# Isomorphism between exterior algebras

Let V is a m-dimensional vector space and $$V^{*}$$ is dual vector space. How can define isomorphism between exterior algebra $$Λ(V)$$ and exterior algebra $$Λ(V^{*})$$ with use a volume element $$f\in Λ^{m}(V)$$?

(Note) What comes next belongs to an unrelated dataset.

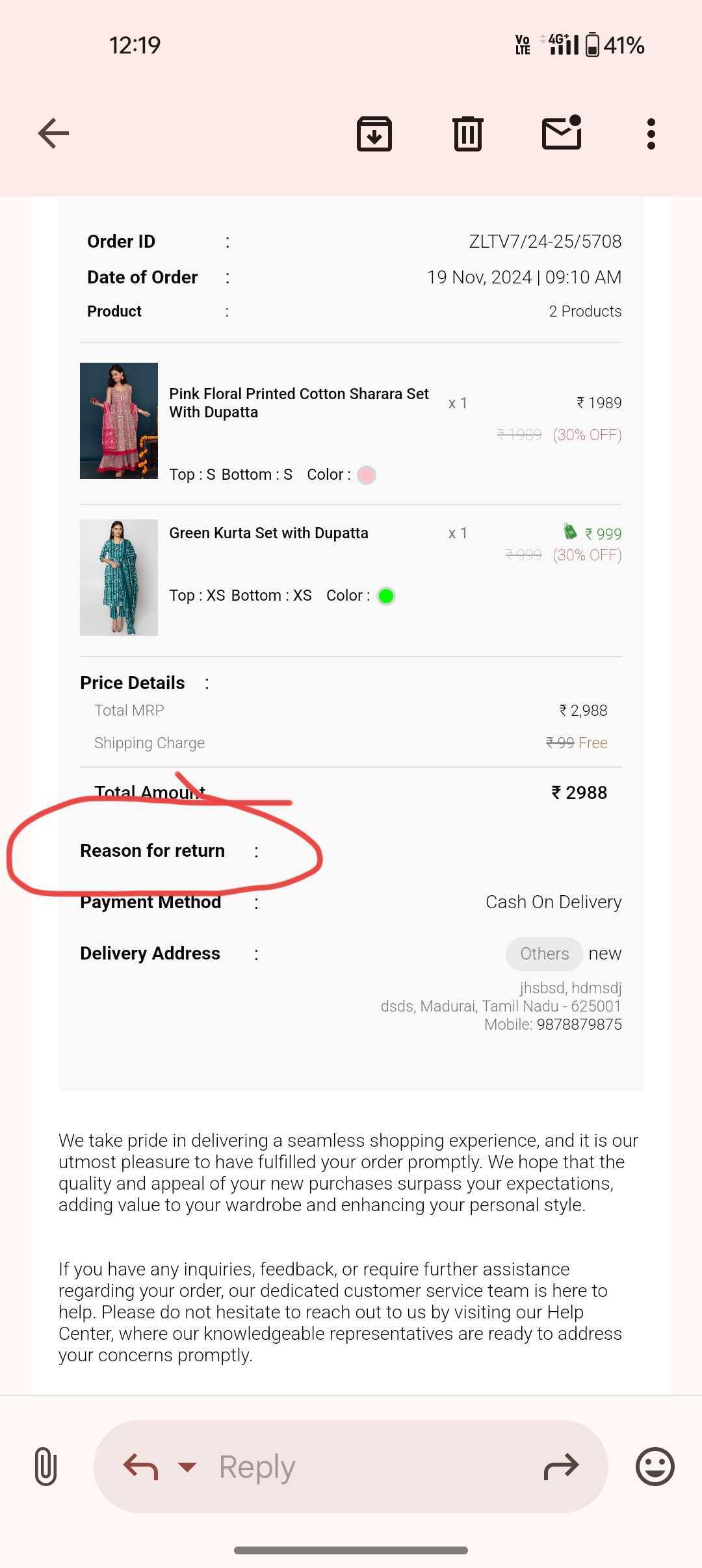This screenshot has height=1568, width=702.
Task: Tap the mobile number 9878879875
Action: pos(579,1025)
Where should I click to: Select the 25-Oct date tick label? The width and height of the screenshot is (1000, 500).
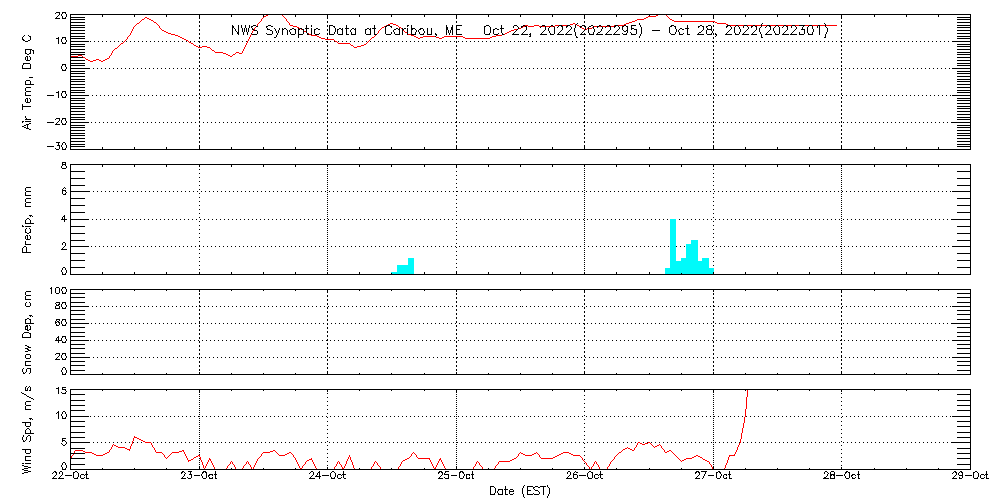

• What are your thoughts on this? – giobrach May 31 at 16:03
• I'm not sure one can. – Lord Shark the Unknown May 31 at 16:03
• I don't think so. Having such an isomorphism would entails an isomorphism $V\cong V^*$, and it is unclear how you can achieve that with just $f\in\Lambda^mV$. – user10354138 May 31 at 16:07
• @user10354138 I don’t have any data about f but f nonzero. – Fidel gh. May 31 at 16:22
• @Fidelgh. Since $\Lambda^mV$ is 1-dimensional, if such a construction is possible that means you have somehow a distinguished 1-parameter family of isomorphisms $V\to V^*$ labelled by $\Lambda^mV-\{0\}$. This is highly suspicious unless $m=1$. – user10354138 May 31 at 16:28

There is no way to get such an algebra isomorphism that is natural (more precisely, functorial with respect to isomorphisms). If $$T$$ is any automorphism of $$V$$, then $$T$$ multiplies $$f$$ by $$\det T$$. This means that the isomorphism $$\Lambda(V)\cong \Lambda(V^*)$$ must be invariant under any element of $$SL(V)$$. Note that any isomorphism $$\Lambda(V)\to \Lambda(V^*)$$ functorially induces an isomorphism $$V\to V^*$$ (if $$N$$ is the ideal of nilpotent elements of $$\Lambda(V)$$ there is a canonical isomorphism $$N/N^2\cong V$$), so we would need an isomorphism $$S:V\to V^*$$ such that $$S=T^*ST$$ for any $$T\in SL(V)$$. Or, interpreting $$S$$ as a nondegenerate bilinear form $$\langle\cdot,\cdot\rangle$$ on $$V$$, we must have $$\langle v,w\rangle=\langle Tv,Tw\rangle$$ for all $$v,w\in V$$ and $$T\in SL(V)$$. But this is impossible if $$\dim V>2$$ (and the scalar field has more than $$2$$ elements) since then $$SL(V)$$ acts transitively on pairs of linearly independent elements of $$V$$ and so this would mean $$\langle\cdot,\cdot\rangle$$ is constant on linearly independent pairs which yields a contradiction if you multiply one of the vectors by a scalar different from $$0$$ or $$1$$.
(Probably with a bit more work you can also show it is impossible for $$\dim V=2$$ as long as the scalar field is not too trivial, and that it is impossible for sufficiently large $$\dim V$$ even when the scalar field is $$\mathbb{F}_2$$.)
If you just want an isomorphism of vector spaces, then note that the exterior product is a perfect pairing $$\Lambda^i(V)\times \Lambda^{m-i}(V)\to \Lambda^m(V)$$ so picking a nonzero element of $$\Lambda^m(V)$$ gives an isomorphism $$\Lambda^i(V)\cong (\Lambda^{m-i}(V))^*\cong \Lambda^{m-i}(V^*)$$ and taking the direct sum of these isomorphisms gives degree-reversing vector space isomorphism $$\Lambda(V)\cong \Lambda(V^*)$$.